Antler carefully traces how these Jewish mother images have changed over time and reflect the critical issues faced by the Jewish community, especially those dealing with tensions regarding acculturation and modernization, parent-child struggles over autonomy, and gender role imbalances. In the mid-1920’s, the immigrants’ ambitions portrayed “my yiddishe mama” as a “source of strength and nurturance,” not very different from the biblical “woman of valor.” This was followed by the “manipulative but kindhearted” Molly Goldberg who was the “quintessential” Jewish mother. In the 50’s, Jews faced the turbulence associated with entering mainstream America and the tenacity and protectiveness of the Jewish mother gets inverted. Jewish popular culture begins to portray the Jewish mother as a backward, crass, and manipulative puppeteer. The ambivalence of the Jewish community with new-found affluence and success in the 1960’s generates a new set of images, that of the JAP (Jewish American Princess). In these jokes, Jewish women are depicted as spoiled, materialistic, self-serving, and shallow. The Jewish mother imagery begins to change with the women’s liberation movement when Jewish feminist writers, such as Robin Morgan and Shulamith Firestone, seek to positively connect daughters and mothers in their writings. Finally, it is the work of Jewish feminist academic scholars, such as Joyce Antler and Paula Hyman, that debunk the ugly stereotypes and document their pernicious effects on Jewish life.
Today’s Jewish humor and literature reflect the latest cultural changes. Pernicious misogynistic and anti-Semitic stereotypes about Jewish women are no longer acceptable to most Jews. It is also true that it is no longer accurate to portray the Jewish group as a culturally homogenous population. Antler reports that one recent study found “at least 20 percent of the Jewish population is racially and ethnically diverse, including African American, Asian, Latino, mixed race, and Sephardic Jews.” This includes Jews by choice, adopted members, and children of intermarriage between people of color and Ashkenazi Jews. Jamaica Kincaid, the Caribbean-born author, is a Jewish mother. She converted after marrying a secular Jew and has served as president of the synagogue in her Vermont town. Lesbian Jewish mothers is another group that cannot be subsumed within previous stereotypes. Jewish comedy and literature are beginning to reflect these changes. Popular comedian Judy Gold, a Jewish lesbian mother of two, provides a much more nuanced and sympathetic view of Jewish mothers in her stand-up comedy acts. New books, such as Ima on the Bima by Mindy Avea Portnoy, serve to depict positive views of careerist Jewish mothers, including those who become rabbis. Joyce Antler identifies another interesting pattern, which serves to highlight the positive consequences of Jewish mothering.
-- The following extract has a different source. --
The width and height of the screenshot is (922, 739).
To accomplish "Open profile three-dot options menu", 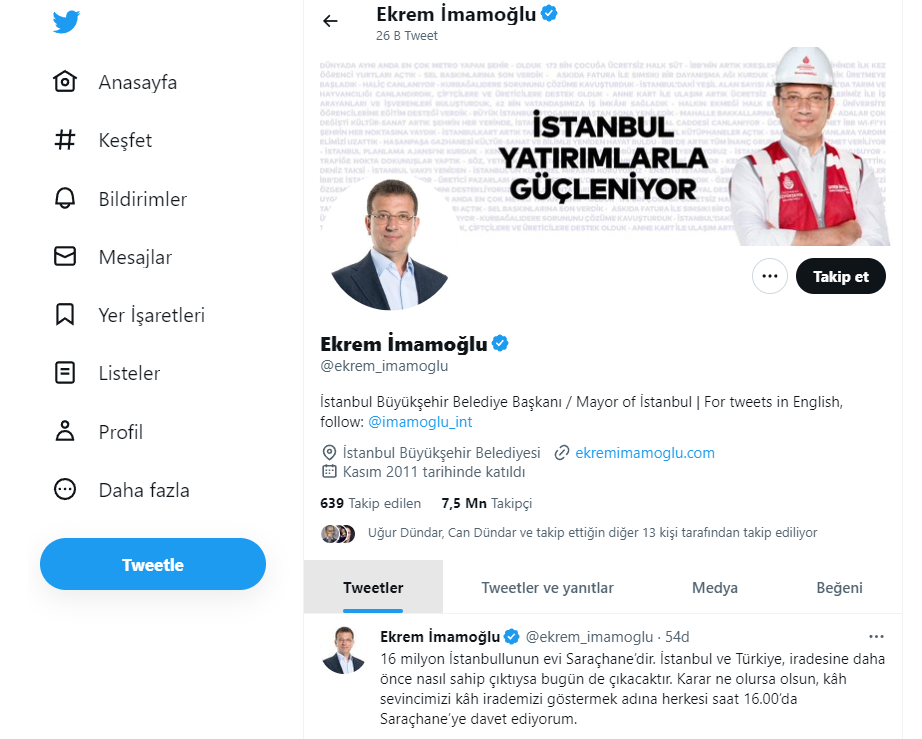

In this age when over fifty percent of American Jewish marriages include a non-Jewish partner, it is the families in which the mother is Jewish that the children are most likely to be raised as Jews and to feel connected to their Jewish identity.
Cultural images of Jewish mothers and women have changed for the better. You Never Call! You Never Write! helps the reader understand how and why these changes have taken place. The highly readable quality of the writing will delight both the scholar and the average reader including those who are Jewish mothers, daughters, fathers, and sons.
Joyce Antler is the Samuel Lane Professor of American Jewish History and Culture at Brandeis University.